Magalhães ou os Amanhãs já cá cantam

             Confesso que tenho uma arreliadora tendência para não pensar mal das pessoas, sou assim uma espécie de Padre Américo com a vantagem de não estar obrigado à castidade. Raramente alinho nas teorias da conspiração que levam as pessoas a dizer mal dos árbitros ou a descobrir o verdadeiro e malévolo sentido presente em cada frase dos políticos.

            Nos últimos tempos, tenho ouvido dizer que alguns órgãos de comunicação social estarão ao serviço do governo e lá dou por mim a pensar: “Se calhar, não é bem assim, deve ser má-língua.”

            No entanto, há dias em que uma pessoa é quase obrigada à maledicência. É Setembro e chove. Saio de casa para tomar um café. Encostado ao balcão, olho para a primeira página do “Jornal de Notícias”. A manchete é “4000 Magalhães nas escolas terça-feira” (podem ler aqui.)

            Não vou aqui revelar em pormenor as minhas sinceras dúvidas acerca da utilidade desta espécie de computador que, em poucos anos, contribuirá para aumentar o monte de lixo informático já existente, quando as criancinhas rapidamente descobrirem as limitações daquela linda ferramenta que irá, pelo menos, enfeitar as estatísticas de uma país que continuará por educar, mas que estará na linha da frente da informatização doméstica.

            Aquilo que me interessa realçar é, em primeiro lugar, o facto atípico de estarmos na presença de uma manchete que se refere ao futuro. Na esmagadora maioria dos casos, não é assim. Mas não há que ter medo de inovar. Ficamos, então, à espera de grandes parangonas sobre a reeleição de Cavaco Silva ou sobre a primeira decisão tomada por Barack Obama na Sala Oval.

            Aqui só para nós, esta manchete não tem mais cara de anúncio do que de notícia? É claro que falta, ainda, analisar o tratamento jornalístico dado a um título destes.

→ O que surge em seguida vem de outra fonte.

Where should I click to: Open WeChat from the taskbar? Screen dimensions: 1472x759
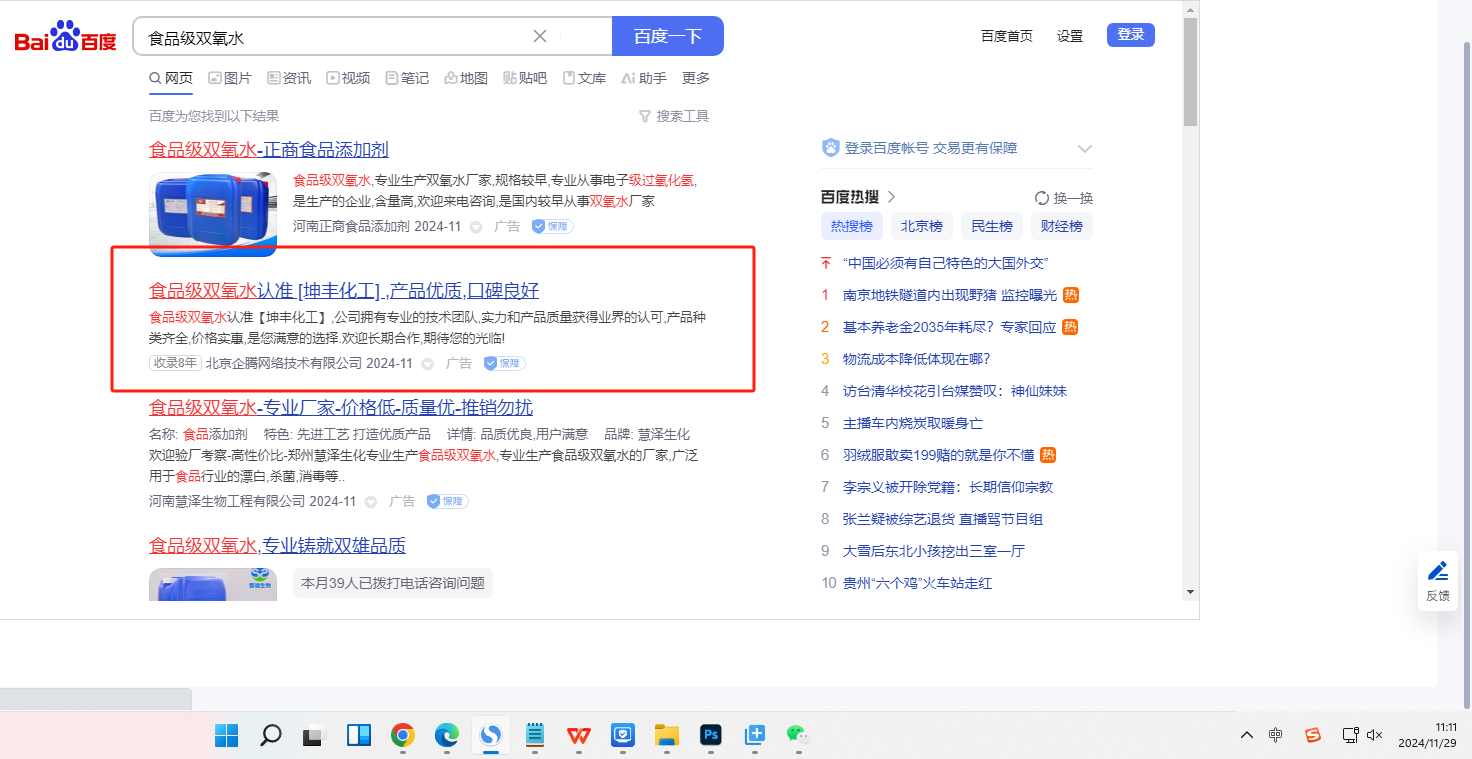point(797,736)
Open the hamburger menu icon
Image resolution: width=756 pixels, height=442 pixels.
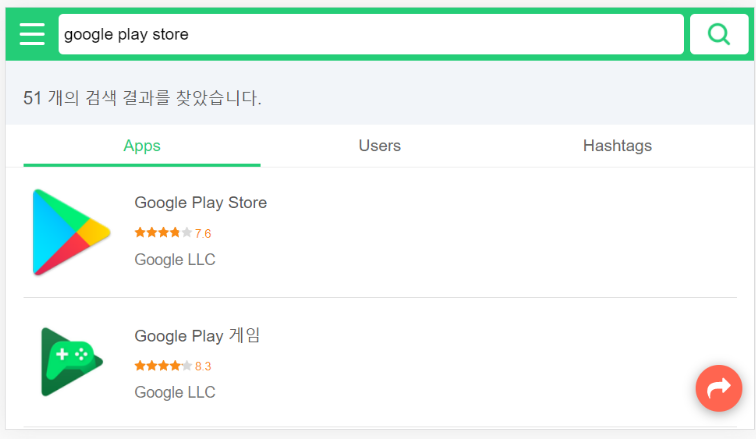pos(32,34)
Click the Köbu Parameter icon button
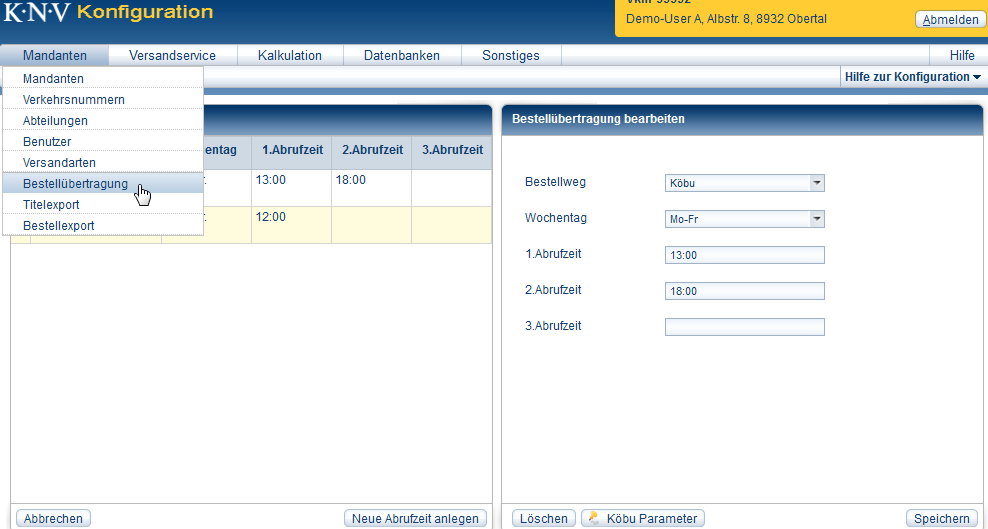This screenshot has height=529, width=988. point(643,518)
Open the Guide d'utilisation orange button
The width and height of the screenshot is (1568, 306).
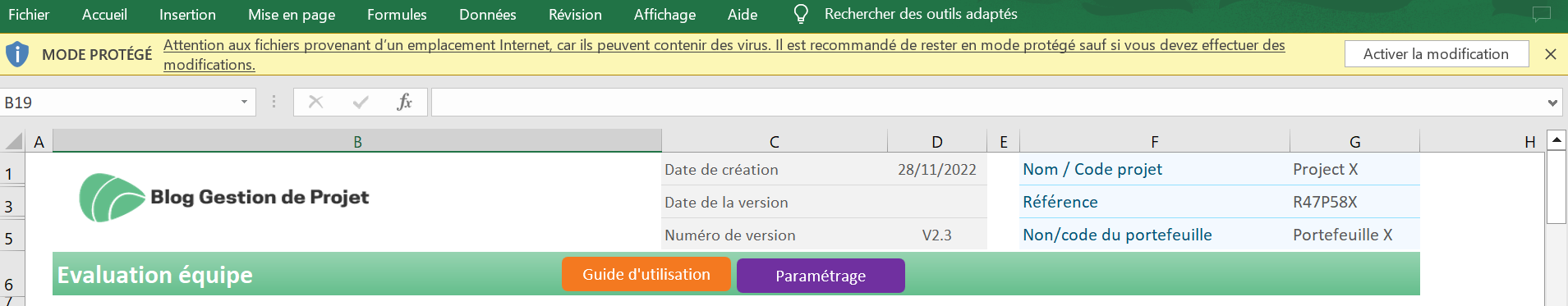point(646,275)
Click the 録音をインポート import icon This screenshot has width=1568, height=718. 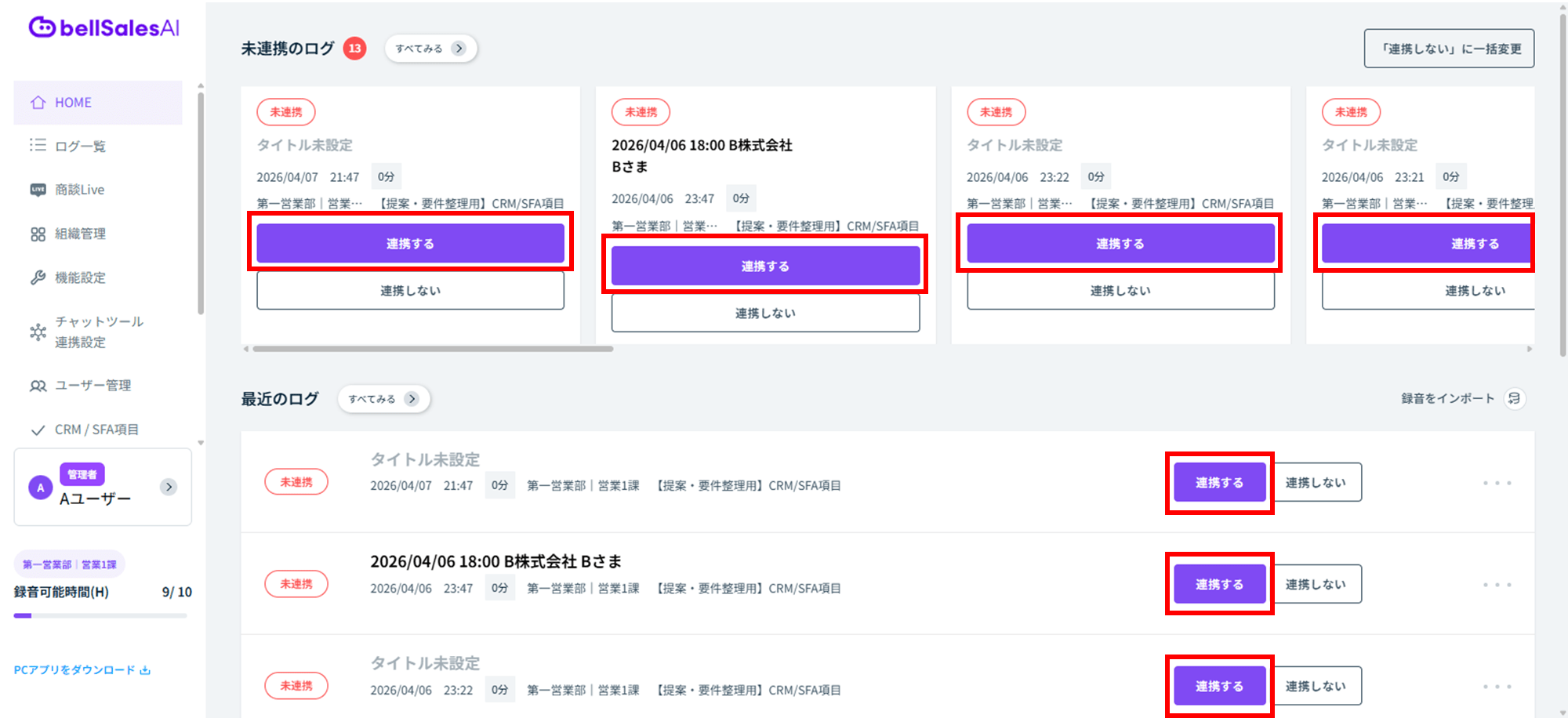coord(1514,398)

            É engraçado que a notícia parece mesmo uma notícia. A pérola a reter está escondida – condição das pérolas – nestes dois excertos: “O JN apurou “que as primeiras entregas de portáteis Magalhães, no âmbito do programa “e.escolinha”, vão ter lugar em várias cerimónias simultâneas em diferentes concelhos do país.” e “Albufeira, Amadora, Castelo Branco, Faro, Lisboa, Lourinhã, Mafra, Mortágua, Paredes, Ponte da Barca, Portel, Portimão, Resende e Santo Tirso são, segundo o JN apurou, os outros concelhos que vão receber portáteis amanhã, numa iniciativa em que participam quer José Sócrates, quer a ministra da Educação.” Repare-se: o “JN apurou”. Esta frase revela o jornalista incansável que, contra ventos e marés, descobre a informação que o governo, talvez pecando por excesso de modéstia, terá querido sonegar.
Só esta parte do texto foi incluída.